§ **Work request**
Filter these entries down to lines holding "Folge".

(Pixel coordinate grounding data)
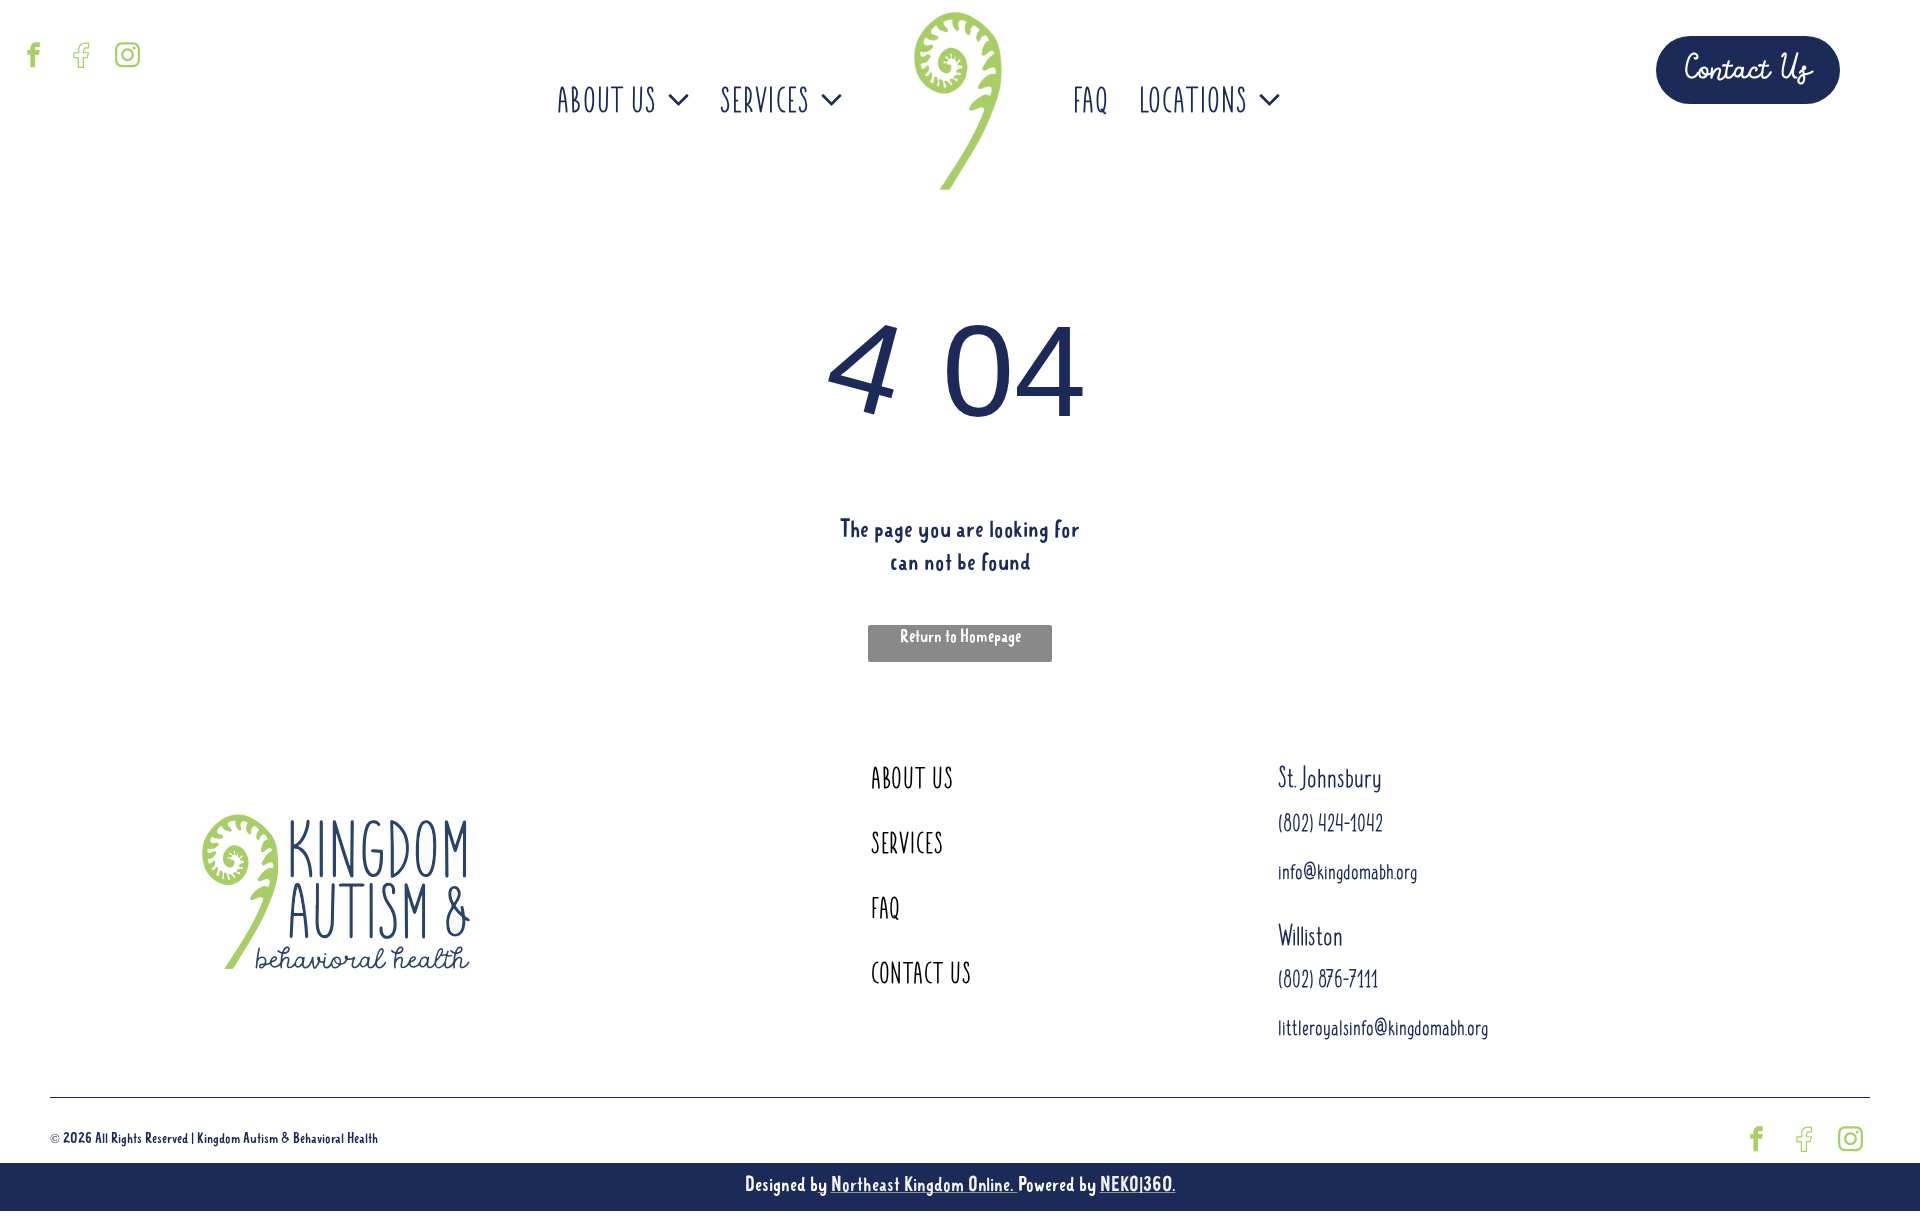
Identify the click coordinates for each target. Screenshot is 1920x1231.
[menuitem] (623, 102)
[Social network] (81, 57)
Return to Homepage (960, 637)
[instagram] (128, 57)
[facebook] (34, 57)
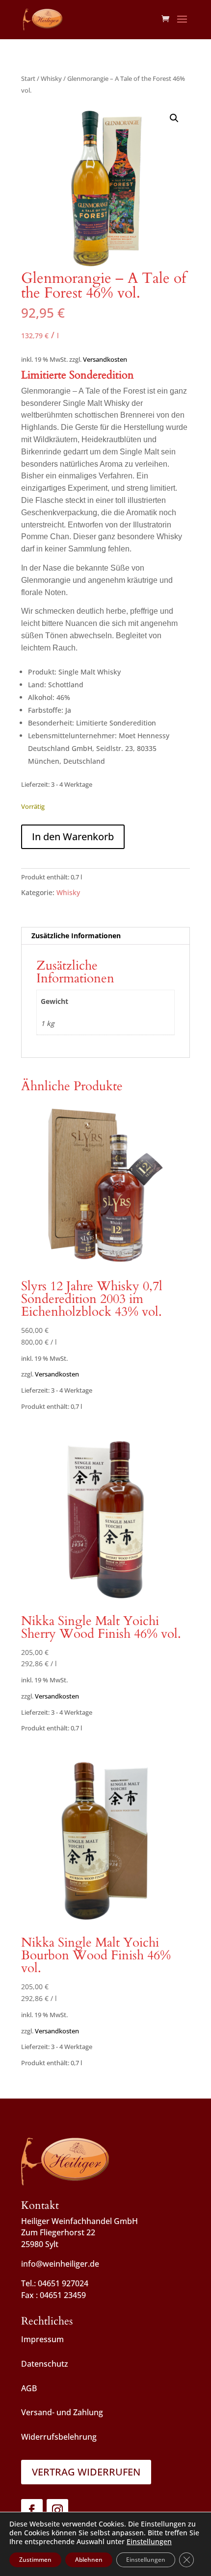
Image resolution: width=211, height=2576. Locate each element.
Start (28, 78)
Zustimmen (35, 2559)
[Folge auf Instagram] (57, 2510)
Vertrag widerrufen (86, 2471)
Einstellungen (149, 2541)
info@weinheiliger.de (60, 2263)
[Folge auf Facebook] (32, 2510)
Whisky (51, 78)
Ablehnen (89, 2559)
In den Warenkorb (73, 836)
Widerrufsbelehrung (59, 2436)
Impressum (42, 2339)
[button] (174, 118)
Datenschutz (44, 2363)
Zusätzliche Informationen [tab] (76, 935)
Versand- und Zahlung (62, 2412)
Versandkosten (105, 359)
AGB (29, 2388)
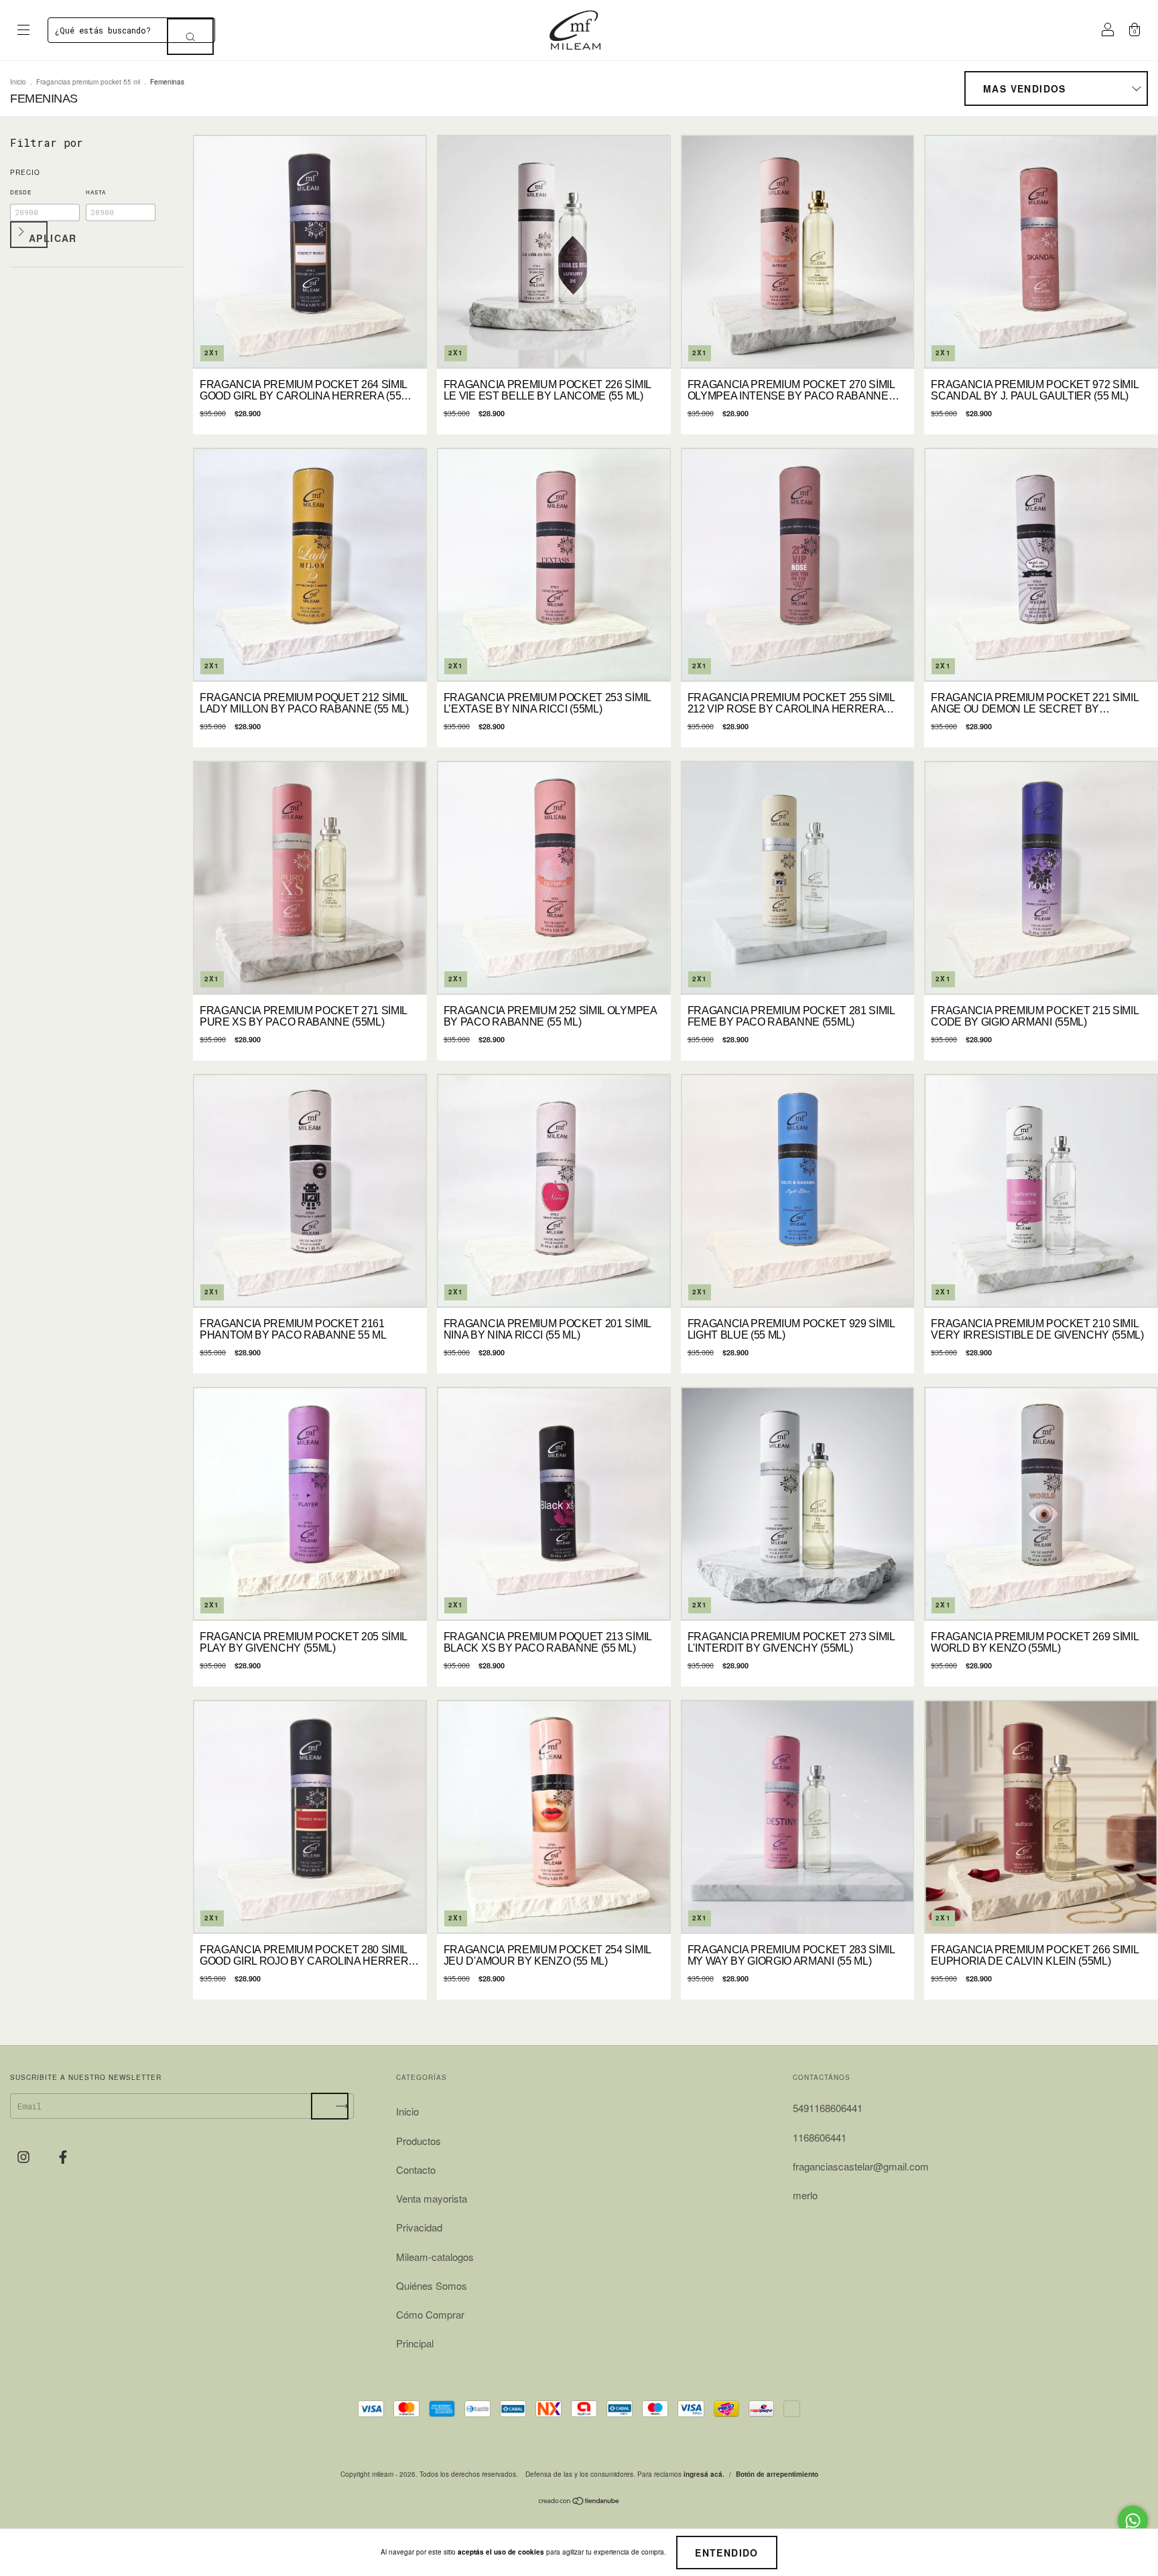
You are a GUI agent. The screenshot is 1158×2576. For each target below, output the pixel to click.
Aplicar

§ **Worked solution**
[Folge auf Instagram] (57, 2510)
[Folge auf Facebook] (32, 2510)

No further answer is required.